Successful software projects need to deal with people and economic considerations, as well as technical considerations. The learning objectives of this course are to enable the student to understand the fundamental principles underlying software management and economics; to analyze management situations via case studies; to analyze software cost/schedule tradeoff issues via software cost estimation tools and microeconomic techniques; and to apply the principles and techniques to practical situations.
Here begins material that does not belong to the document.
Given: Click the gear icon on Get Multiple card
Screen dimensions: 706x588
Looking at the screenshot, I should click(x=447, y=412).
CS510 is one of the mainstream courses in the Master of Science in Computer Science with specialization in Software Engineering.This year, the course's special focus will be on Value-Based Software Engineering as a framework of theory, principles, and practices for integrating human and economic values into software engineering and management practice.
Course Schedule
Weeks 1-6: Software management and economics goals and issues. Theories of management and their application to software projects. People considerations: motivation, win conditions, leadership, teambuilding, group dynamics. Value-Based Software Engineering. Software life cycle process models. Software cost and schedule estimation; tradeoff and management option analysis.
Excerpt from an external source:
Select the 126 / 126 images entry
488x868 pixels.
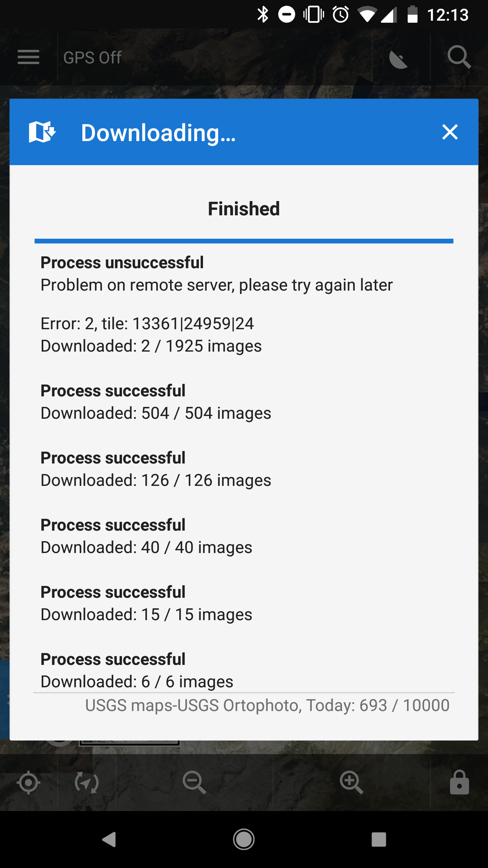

Weeks 7-10: Relevant microeconomic concepts: production functions, economies of scale, present value, constrained optimization, statistical decision theory, risk, and the value of information. Software risk management. Business-case and economic analysis of software products and product lines.
Weeks 11-14: Software life-cycle planning and control; software process model determination; development and content of project plans; project monitoring and control. Software process maturity models and continuous process improvement. Commercial-off-the-shelf (COTS) software management and economics. Rapid application development. Integrating ethical considerations into daily software engineering and management practice. Outsourcing and global development.
Basis of grade: Final exam: 30%; 2 midterms: 20%; Homework exercises: 50%.
Textbooks: Boehm et al., Software Cost Estimation with COCOMO II, Prentice Hall, 2000; DeMarco and Lister, Peopleware(2nd Ed) , Dorset House, 1999; Reifer Making the Software Business Case: Improvement by the Numbers, Addison Wesley, 2001.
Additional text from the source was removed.